The AI Data Bottleneck and Model Collapse

  • The Data Limit: A 2022 study projected the world would exhaust high-quality public data for training large models between 2026 and 2032. This problem is accelerated as platforms increasingly place content behind logins.
  • Synthetic Data's Pitfall: The natural solution is to generate synthetic data, but this introduces the risk of model collapse. This phenomenon occurs when a model is iteratively trained on its own synthetic outputs, causing its biases to compound until the generated data becomes corrupted and useless.
  • Actionable Insight: Human validation is the critical ingredient to prevent model collapse. It "grounds" the synthetic data generation process, ensuring that the data remains aligned with real-world quality and user preferences.

The Critical Role of Human Preference and RLHF

  • Why Humans Are Needed: While a model can be trained via simulation for tasks with clear, objective functions (e.g., winning a game of Go), it fails on subjective tasks. Defining what makes an interface "intuitive" or an image "visually appealing" requires human judgment.
  • The Moat of Human Preference: The host compares this to Scale AI's business model, which is built on a moat of human-labeled data. You cannot synthetically generate the "ground truth" of human preference; it must be sourced directly from humans.

Darwin: "Unless we're training for some other entity to use this AI models, then we'll have to get feedback from that entity instead. But in this case, it's all a human-centric development."
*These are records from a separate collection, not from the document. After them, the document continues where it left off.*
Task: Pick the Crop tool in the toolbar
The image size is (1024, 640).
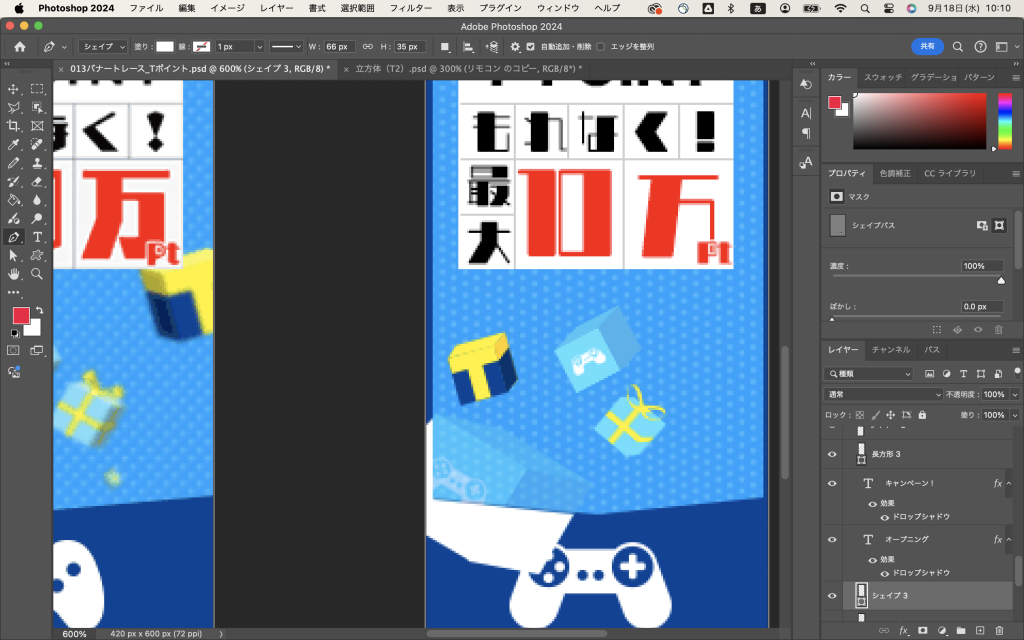Action: point(14,126)
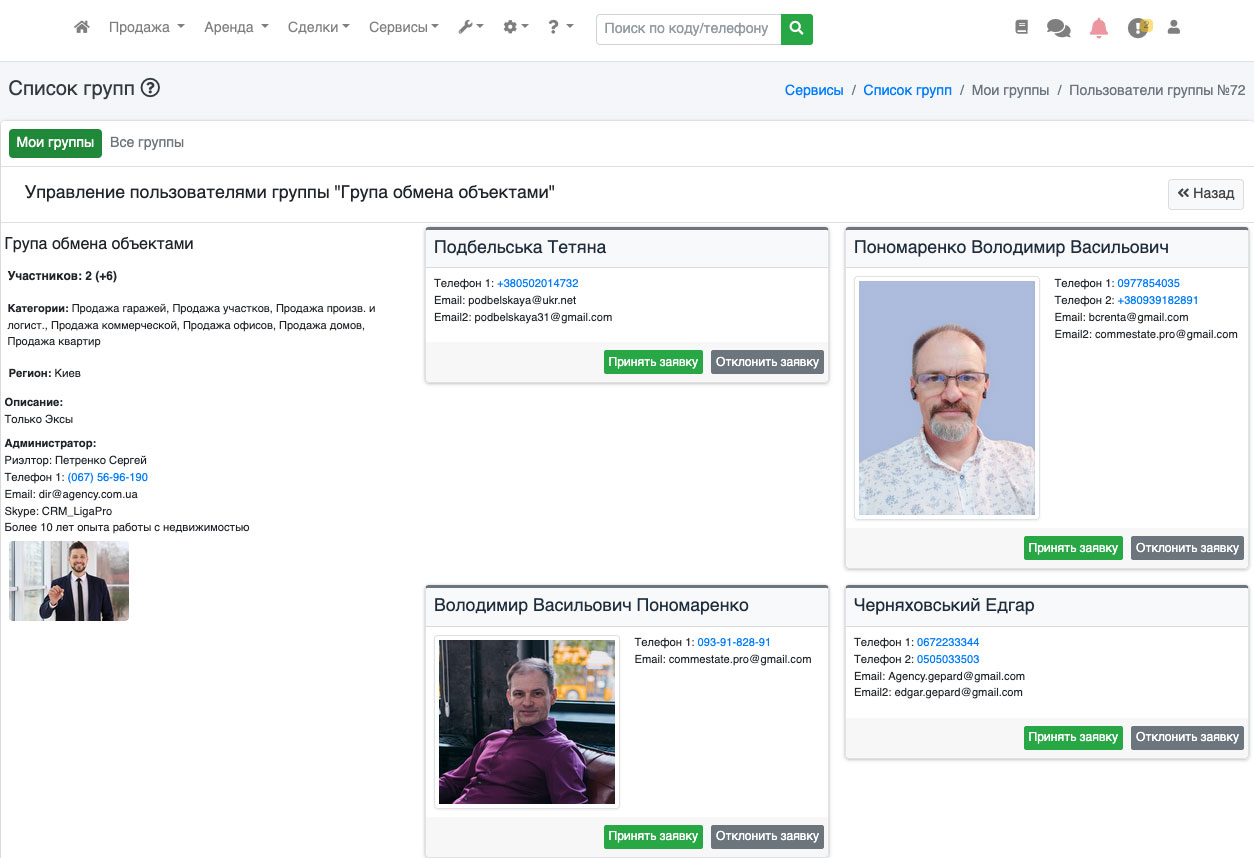1254x858 pixels.
Task: Expand the Аренда dropdown menu
Action: [236, 28]
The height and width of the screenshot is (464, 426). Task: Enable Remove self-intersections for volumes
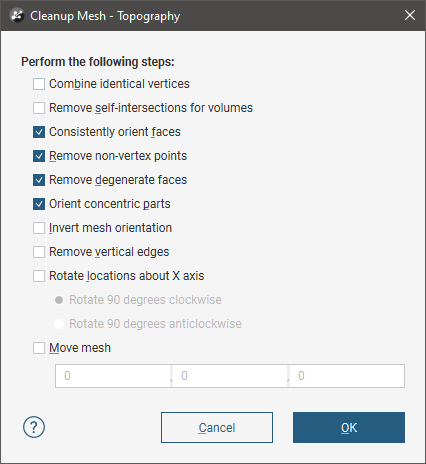[39, 108]
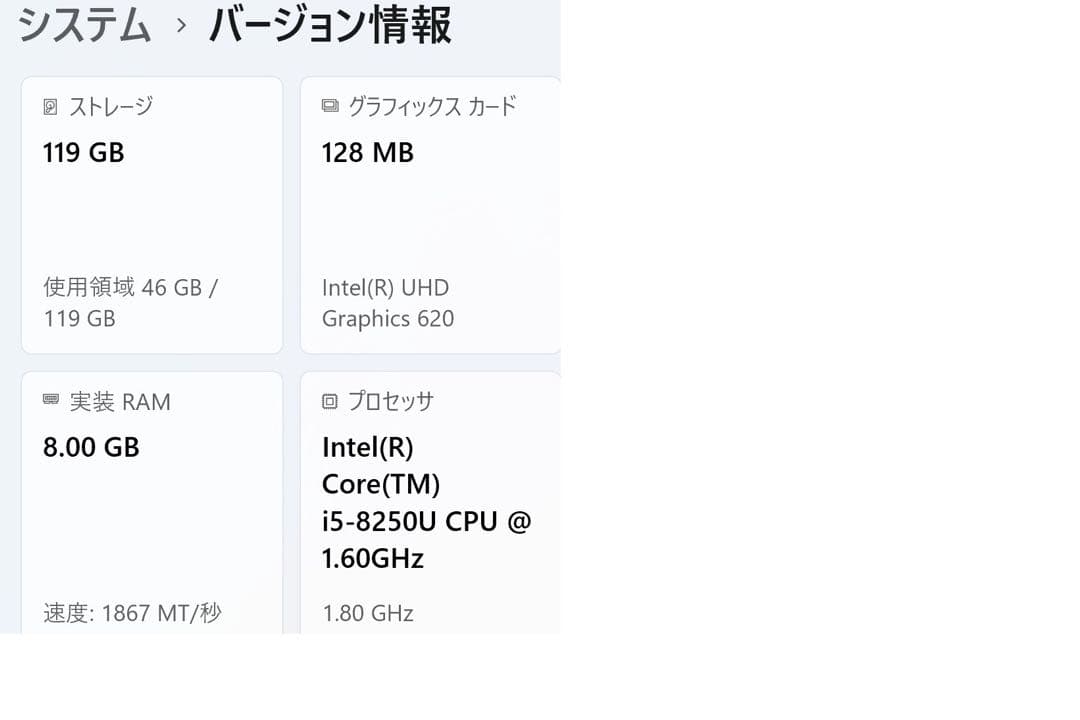Expand the 119 GB storage card
1080x720 pixels.
click(x=150, y=213)
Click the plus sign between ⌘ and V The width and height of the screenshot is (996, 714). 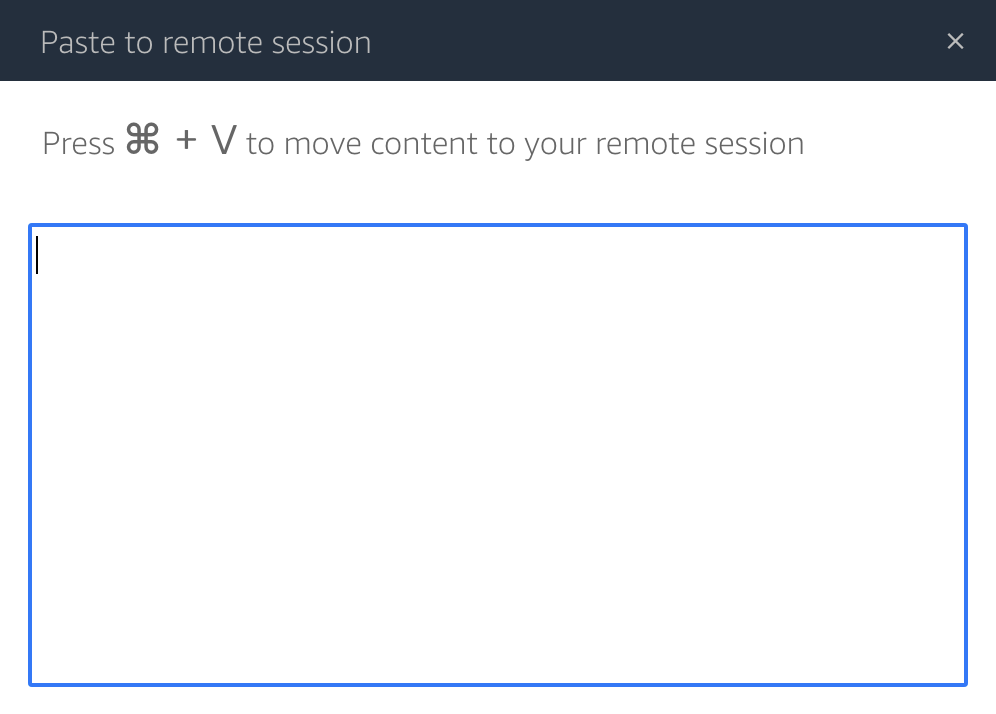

Dojo's Subnet Mechanism: Generating and Ranking Tasks

  • The Workflow:
    • Task Generation: A validator synthetically generates a prompt, for example, "create an interactive educational quiz about data packets."
    • Output Generation: The validator uses a model to generate multiple different interactive UIs based on that prompt.
    • Human Ranking: These outputs are sent to miners (human labelers), who must interact with each version—testing buttons, answering questions, and trying to break them—to rank them based on quality, appeal, and functionality.
  • Investor Takeaway: This mechanism is designed to generate data for tasks that are difficult for AI to evaluate automatically, such as user experience in interactive applications. The data collected is therefore unique and highly valuable.

Validating Human Input: The Perturbation Method

  • The Challenge: In subjective tasks, there is no single "correct" answer, making it difficult to score miners' contributions.
  • The Solution: Validators create a "relative ground truth" by introducing perturbations—slight changes to the prompts. Some of these are negative augmentations, designed to subtly degrade the quality of the output in ways that only an attentive human would notice.
  • Validation in Action: Miners are scored on their ability to consistently rank the negatively perturbed (lower quality) outputs below the original ones. This allows the network to validate the integrity of the human feedback without needing a definitive ground truth.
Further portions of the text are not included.